The Ni@NiO co-catalyst was characterized after different treatments in order to explain the observed transients. The X-ray photoelectron spectra in the Ni region of the BSTO1000-NiO catalyst before illumination, after illumination, and after 48 h of treatment in darkness, are compared in Figure 3. For the as-prepared BSTO1000-NiO composite, a complex Ni peak shape is observed, evidencing that Ni is present in various oxidation states.
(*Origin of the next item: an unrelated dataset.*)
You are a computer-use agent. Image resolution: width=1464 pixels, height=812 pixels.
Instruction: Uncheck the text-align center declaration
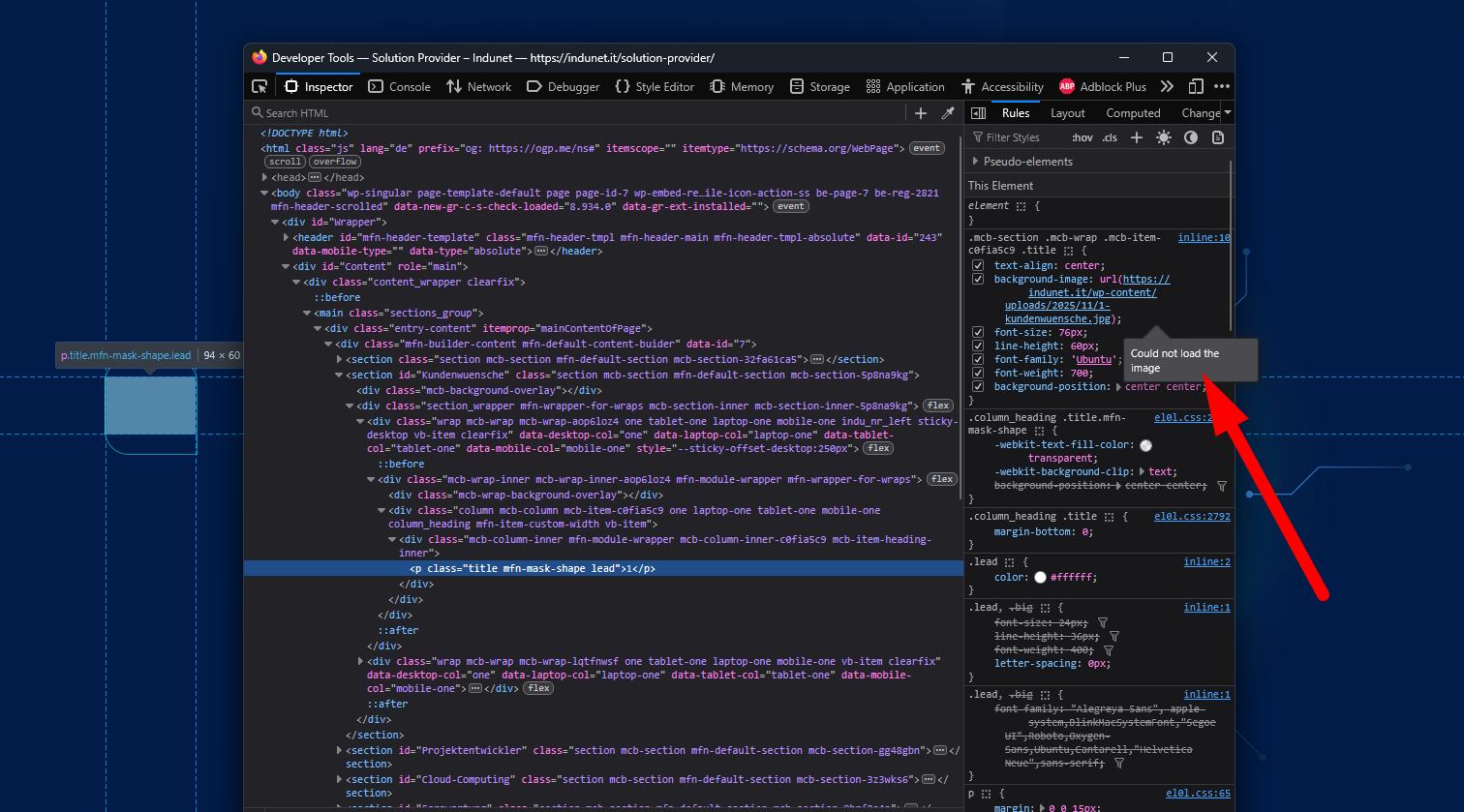tap(978, 265)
Deconvolution of the Ni 2p3/2 signal confirms the presence of metallic Ni0 (at 851.9 eV), Ni2+ (as in NiO at 853.5 eV), and Ni2+ (as in Ni(OH)2 at 855.6 eV).[10−12] The derived relative percentages of Ni metal and Ni oxide, as well as the overall atomic Ni content, are shown in Table .

Figure 3

XPS spectra of the Ni 2p3/2 region of the BSTO1000-NiO sample: (i) before illumination Ni@NiO/STO (as prep.), (ii) after illumination Ni@NiO/STO (meas.), and (iii) after regeneration (48 h) Ni@NiO/STO (reg.).

Table 1

Relative Atomic Percentages of Ni0 and Ni2+, As Determined from XPS Measurements of the Samples at Different Stages of Photocatalytic Testinga

sample	Ni [at.%]	Ni0 (as metallic nickel) [%]	Ni2+ (as NiO) [%]	Ni2+/3+ (as Ni(OH)2/NiOOH) [%]	Ni0/Ni2+/3+
Ni@NiOx/STO (as prep.)	38.8	12.3	35.2	52.5	0.2
Ni@NiOx/STO (meas.)	21.7	17.4		82.6	0.2
Ni@NiOx/STO (reg.)	36.0	5.7		94.3	0.06
Ni@NiOx/STO (reg. + tested)	35.0	8.8		91.2	0.1

The Ni loading (at. %) was derived from the total metal loading.
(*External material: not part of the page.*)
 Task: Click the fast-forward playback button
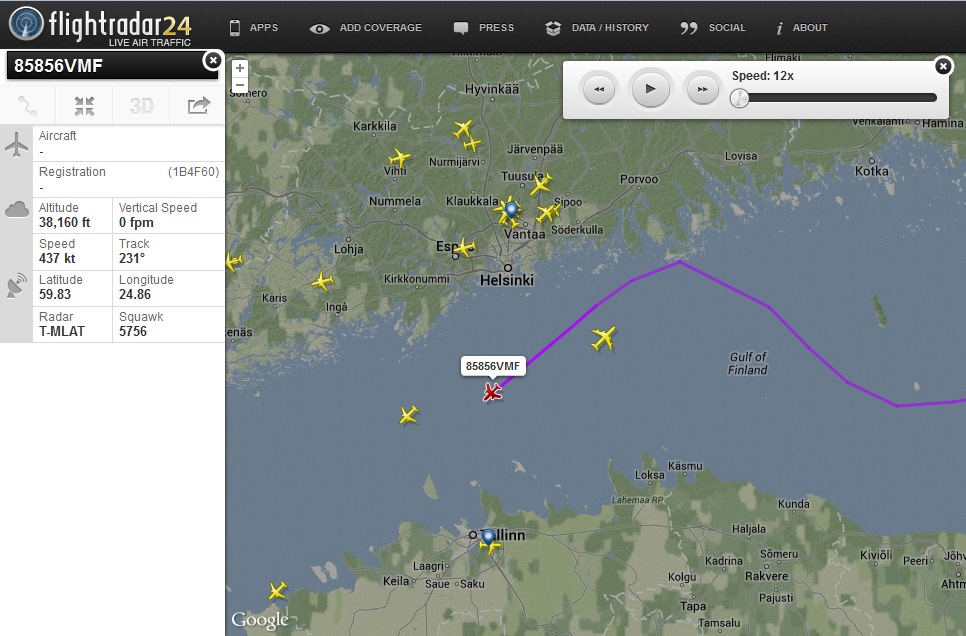[702, 90]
After illumination, the deconvolution of the Ni 2p3/2 region suggests that Ni is predominantly present in two different oxidation states, namely, Ni0 and Ni2+ (as in Ni(OH)2 at 855.6 eV). A contribution of Ni2+ in a NiO environment appears less likely, as the width and the symmetry of the Ni signal has clearly changed, compared to the as-prepared composite material. Moreover, it is known from studies on electrochemical oxygen evolution that NiO is not a stable phase.[13,14] These studies, and thermodynamics (see the Pourbaix diagram shown in Figure S7 in the Supporting Information), suggest that, in addition to Ni(OH)2, the formation of NiOOH is feasible upon illumination.[7,15] Thus, we propose the XPS signature at higher binding energies can be assigned to a mixture of Ni(OH)2 and NiOOH. Finally, the Ni atomic concentration at the surface of Ni@NiO/STO (meas.) decreases from 38.8 at. % to 21.7 at. %, whereas the Ni0:Ni2+/3+ ratio remains constant at 0.2 (see Table ). This apparently decreasing Ni content can be explained by (i) leaching of Ni during illumination or (ii) significant particle growth. Leaching can be discarded on the basis of the elemental analysis of the solid and solution after the reaction (see Tables S1 and S2 in the Supporting Information). In addition, the particle size distributions obtained from SEM before and after the reaction suggest that the decrease in Ni atomic concentration is due to particle growth (Figure S8 in the Supporting Information).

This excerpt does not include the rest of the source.